In terms of the functions mentioned above everything can now be replaced by a “Software as a Service” solution provided by Microsoft and of course with SaaS there are no servers to manage.

Active Directory (AD) is the easiest one to replace because Microsoft has been running a cloud service for years now. It’s called Azure Active Directory (AAD) and every tenant of Office365 already runs an instance of this service. Extending ADD using Azure Active Directory Domain Services lets you join Azure virtual machines to a domain without the need to deploy any domain controllers at all.

At the moment this strategy has a licencing cost that few schools could absorb but that's easily solved because all new Windows 10 devices have the ability to link to AAD directly rather than to traditional AD using a process called Azure AD join. Once enrolled the management of these devices is through  InTune rather than group policy or SCCM as Microsoft moved to adopt an MDM approach in order to capture a wider range of platform types.

Patching and the security of the Windows10 devices will be managed directly by Microsoft through the new feature update service while the servers… of course there are no servers. Microsoft Office client apps will use a new facility ominously called “modern authentication” which uses the SAML federation service in AAD to provide a Single-Sign-On experience.

None of this is very new but two announcements have raised the stakes.

Microsoft recently launched Intune for Education, a version of the device management service that’s specifically aimed for schools.

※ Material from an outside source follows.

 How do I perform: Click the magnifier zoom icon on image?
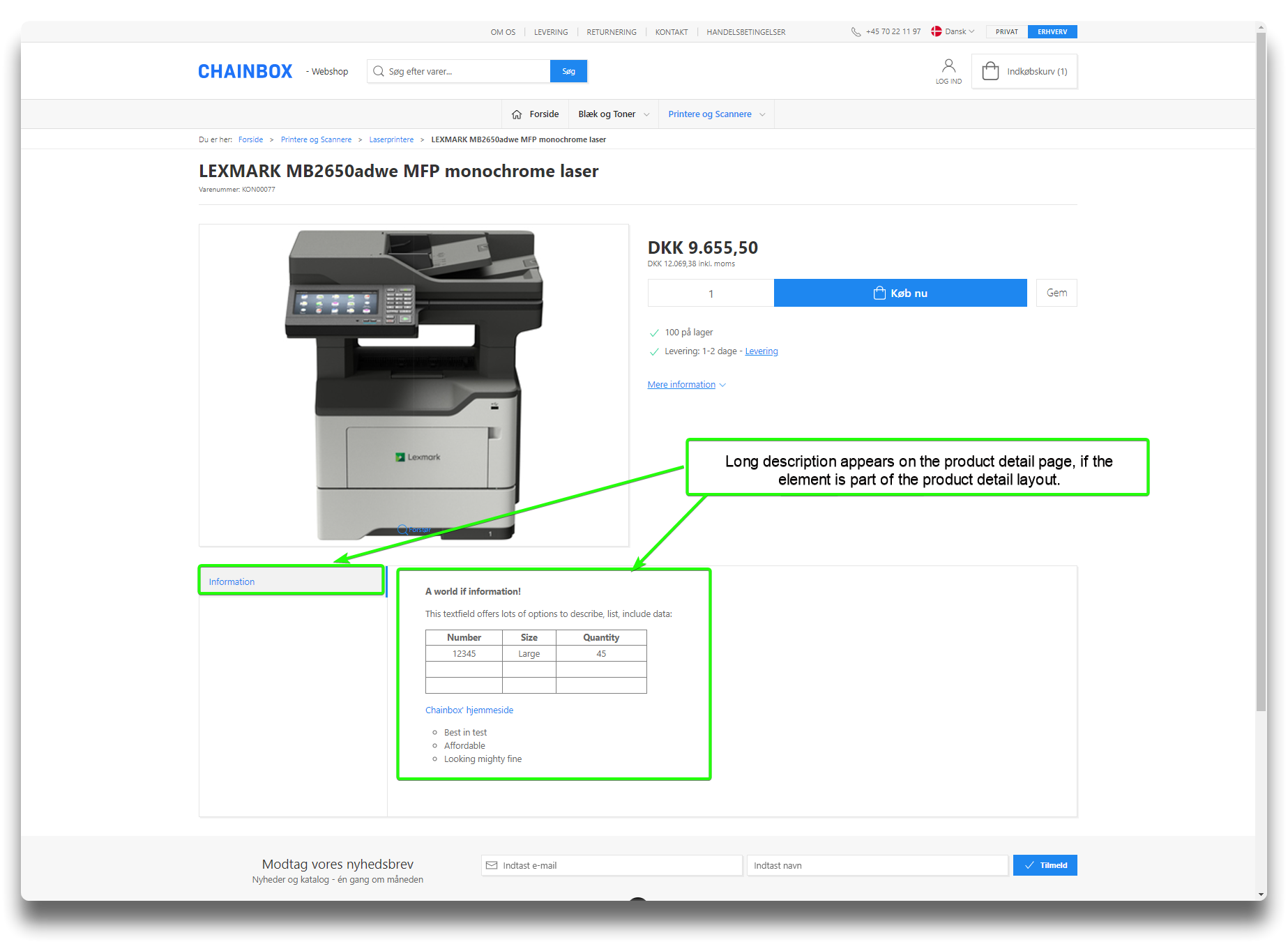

The emphasis is on ease of use and contains a policy set tailored for education which defines some useful predefined functions such as online testing. Apps are drawn directly from the Windows Store and admins will be able to control which apps students and teachers can see and install. Included in the bundle is School Data Sync a tool that channels data from a selection of common Student Information System into WAAD to provision online classrooms and teacher/student accounts.

When placed alongside Office365 for Education, which features all the standard Microsoft productivity tools as well as OneNote and Microsoft Classroom it’s clear that this strategy is pitched directly at countering the cloud centric approach of Google's G Suite for Education.

The second move was the announcement of a simplified version of Windows 10 that's designed to run Microsoft’s Universal apps from the Windows Store and is rumoured to be free for vendors to install. This is pitched to challenge the success that Chromebooks have enjoyed in the education space and clearly validates the cloud first approach.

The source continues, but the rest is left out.